Ezekiel 15
Pulpit Commentary
And the word of the LORD came unto me, saying,
Son of man, What is the vine tree more than any tree, or than a branch which is among the trees of the forest?
Verse 2. - What is the vine tree, etc.? The prophet's mind had apparently been dwelling, after the close of his previous utterance, on the imagery of earlier writers, in which Israel had appeared as the vine of Jehovah (Genesis 49:22; Psalm 80:9; Hosea 10:1; Isaiah 5; Deuteronomy 32:32; Jeremiah 2:21), and to which he himself refers again in Ezekiel 19:10. He saw how men might pervert that image to their own destruction. And he expands the parable, as our Lord does in John 15. Men might dwell, perhaps were actually dwelling, on the thought that they were branches of the true vine, and therefore could not perish. He exposes the groundlessness of that hope in tones of scornful sarcasm. If the vine did not bear fruit, or if it only brought forth wild grapes, then its special excellence was gone, and it challenged comparison with other trees only as a timber tree, and what was its worth as such? If Israel was not true to its vocation, it was poorer and weaker than the heathen nations round it. So far the general thought is clear. In dealing with details, we note that the words in italics, "or than," should disappear, and that the words should stand as in the Revised Version, What is the vine more than any tree, the vine branch which is among the trees of the forest?
Shall wood be taken thereof to do any work? or will men take a pin of it to hang any vessel thereon?
Verse 3. - Shall wood be taken thereof, etc.? As a timber tree, then, the vine was confessedly valueless. No carpenter would use it, even for the peg upon which men hang their cups, and which had become, as in Isaiah 22:23, the symbol of political stability (comp. also Zechariah 10:4). For the unfruitful vine branch these remained the doom of being cast into the fire (John 15:6). What was its worth when it was half burned at either end and in the middle? What would Israel be fit for when it had been laid low by the "fire" of God's judgment? Probably the vivid picture of the charred branch points to the successive judgments which had fallen first on the ten tribes, then on Judah, and lastly on Jerusalem itself. The word "trespass" may refer either to the general guilt of the people, or to the last crowning crime of Zedekiah's rebellion. I rather incline to the latter, the noun being in the singular.

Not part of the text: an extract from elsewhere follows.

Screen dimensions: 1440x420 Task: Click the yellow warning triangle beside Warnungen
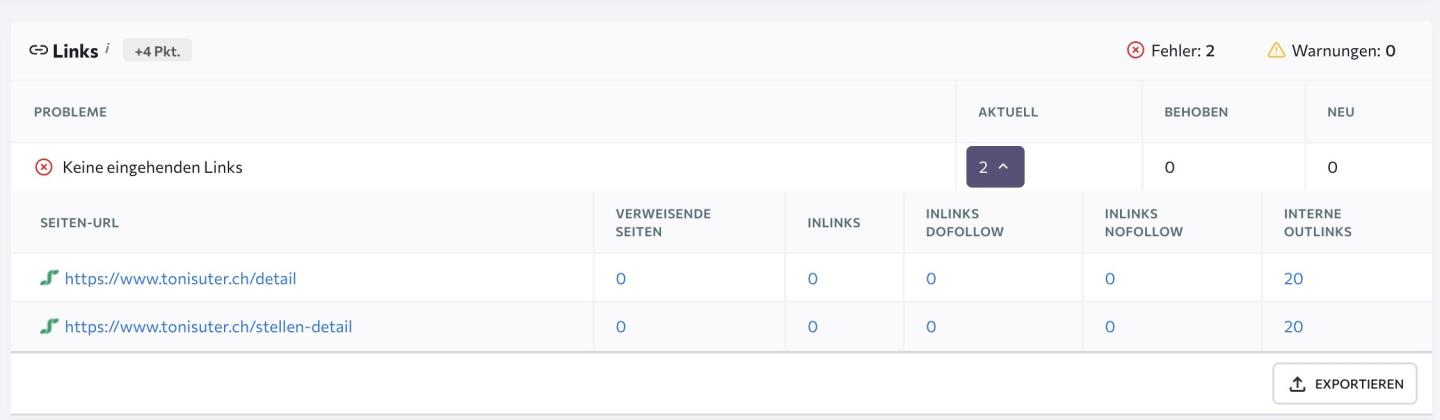coord(1276,51)
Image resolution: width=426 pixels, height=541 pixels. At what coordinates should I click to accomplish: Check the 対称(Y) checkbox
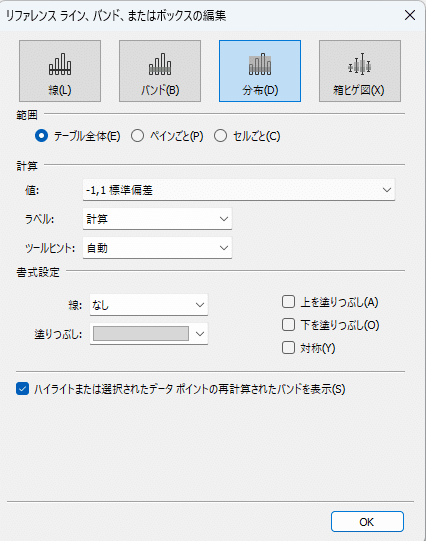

Behold, it is cast into the fire for fuel; the fire devoureth both the ends of it, and the midst of it is burned. Is it meet for any work?
Behold, when it was whole, it was meet for no work: how much less shall it be meet yet for any work, when the fire hath devoured it, and it is burned?
Therefore thus saith the Lord GOD; As the vine tree among the trees of the forest, which I have given to the fire for fuel, so will I give the inhabitants of Jerusalem.
And I will set my face against them; they shall go out from one fire, and another fire shall devour them; and ye shall know that I am the LORD, when I set my face against them.
And I will make the land desolate, because they have committed a trespass, saith the Lord GOD.